Gute Nachrichten gibt es unterdessen vom Jungstorch, der diese Woche in Friesenhofen für Aufsehen sorgte, weil er zwei Tage lang auf einem Hausdach verweilte (SZ berichtete): „Er hat keine Verletzung an den Flügeln, er ist nur völlig geschwächt, wird jetzt in der Storchenstation am Affenberg in Salem aufgepäppelt, dann beringt und vermutlich schon bald wieder in die Freiheit entlassen“, berichtet Maruszczak. Ihr war es gelungen, den Vogel einzufangen und in pflegerische Obhut zu übergeben.
Sie widerspricht in diesem Zusammenhang dem Eindruck, „als hätte niemand helfen wollen – das ist nicht so“. Ute Reinhard, die Storchenbeauftragte in Baden-Württemberg, habe zurecht darauf hingewiesen, „dass man dem Storch die Möglichkeit geben soll, von selber vom Dach zu segeln“. Diese Auffassung teile Roland Hilgartner, der Leiter der Storchenstation am Affenberg. Auch er hole „nie einen Storch vom Dach“, da die Gefahr, dass sich ein Storch verletzt, wenn er in Panik flieht, etwa, wenn sich eine Feuerwehrleiter nähert, viel zu groß sei. „Die kommen alle von selber runter”, zitiert Maruszczak den Storchenexperten.
Sie könne das Unverständnis in Friesenhofen zwar nachvollziehen, dass dem Tier nicht geholfen werden konnte. „Aber wenn man die Meinung von Experten einholt, dann sollte man denen vertrauen – auch wenn’s schwer fällt“, sagt Maruszczak. Zugleich räumt sie ein: „Ich kann die Friesenhofener durchaus verstehen – ich wäre in dieser Situation früher auch auf die Barrikaden gegangen.“Im Laufe der Jahre habe sie viel über Störche gelernt und wisse, dass das Vorgehen richtig war.

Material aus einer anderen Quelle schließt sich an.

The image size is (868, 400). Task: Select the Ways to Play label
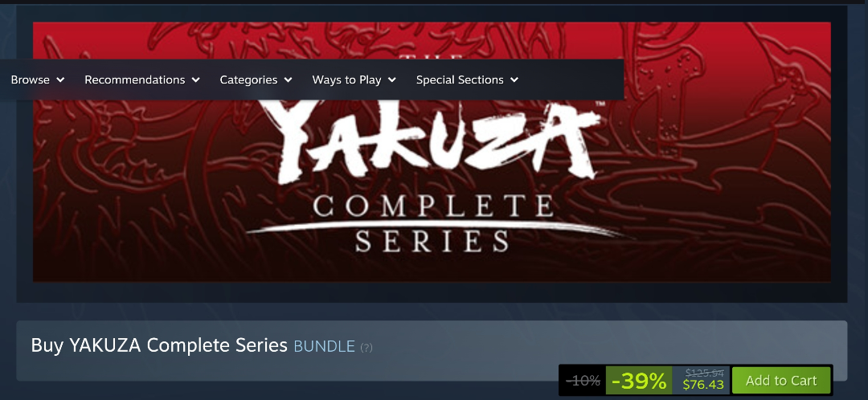pos(346,80)
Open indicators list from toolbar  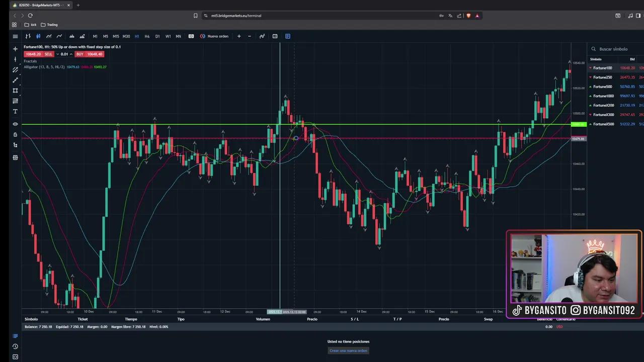[262, 36]
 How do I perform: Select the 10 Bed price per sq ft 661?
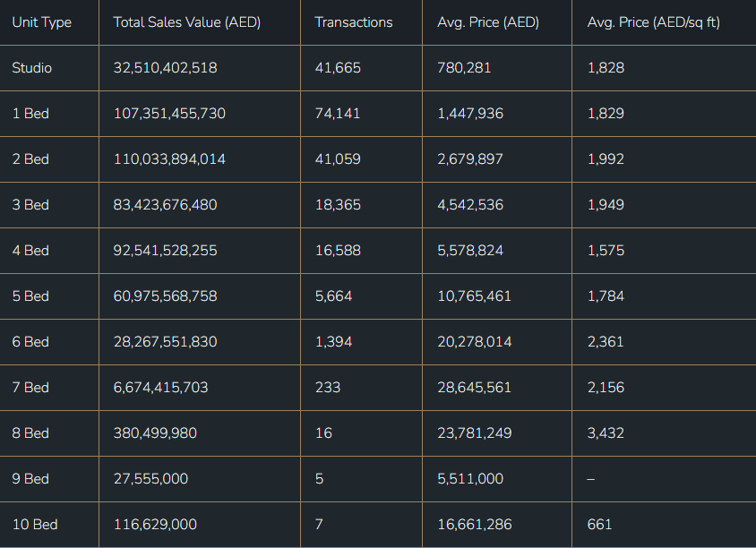(599, 525)
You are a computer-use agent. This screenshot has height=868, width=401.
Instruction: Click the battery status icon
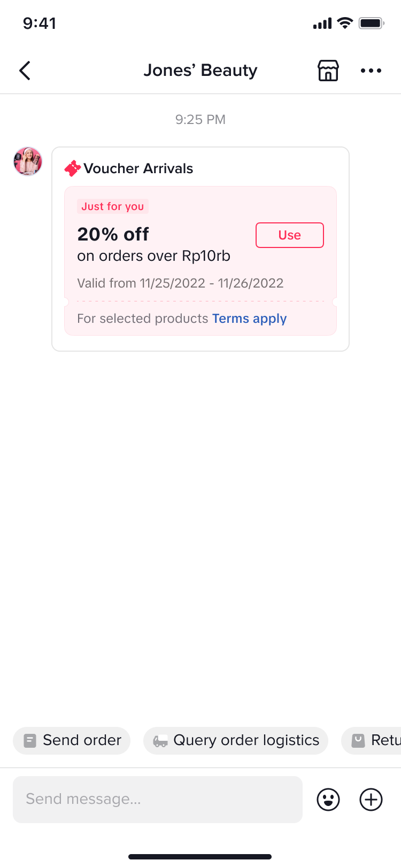[371, 24]
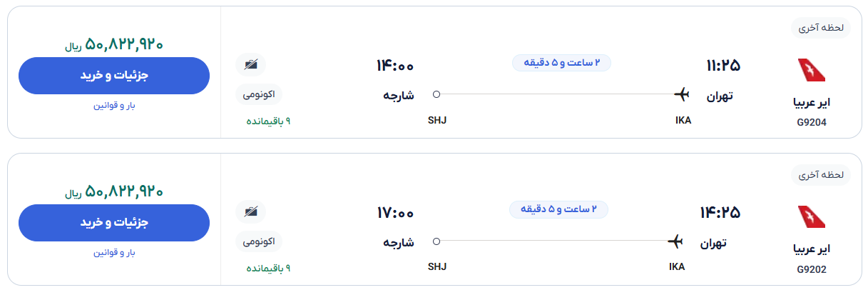Click the Air Arabia logo on flight G9204
Viewport: 868px width, 290px height.
812,71
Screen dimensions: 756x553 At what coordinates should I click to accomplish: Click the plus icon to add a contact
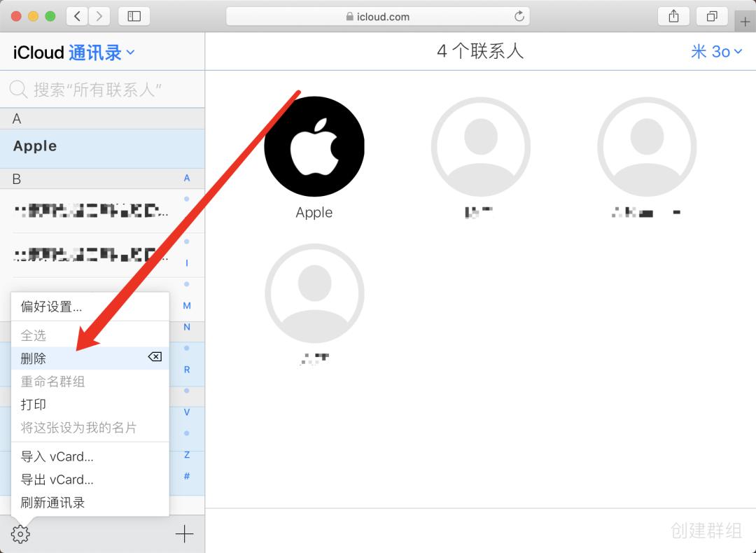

Hilgartner vermute, dass der Jungstorch viele Flugkilometer in den Flügeln hatte und erschöpft im Allgäu ankam. „Da er unberingt ist, wissen wir leider nicht, wo er geschlüpft ist“, sagt Maruszczak. Außerdem sei möglich, „dass er schon im Nest von den Eltern wegen der aktuellen Trockenheit nicht ausreichend mit Nahrung versorgt wurde“. Hilgartner habe ihn eingehend untersucht, „dann stand er sofort auf, schlüpfte durch die Tür in die große Voliere, entdeckte dort drei Leidensgenossen, versteckte sich im Gebüsch und begann dann, sein Gefieder zu putzen – ein sehr gutes Zeichen“, erzählt Maruszczak vom Ende ihrer Rettungsaktion.
Sobald der junge Vogel wieder zu Kräften gekommen sei, werde er beringt und könne vermutlich bald entlassen werden. Sie bleibe mit Salem in Kontakt und werde im Isnyer Storchentagebuch berichten. Einen Namen trägt der Jungstorch übrigens inzwischen auch: „Karlsson vom Friesenhofener Dach“.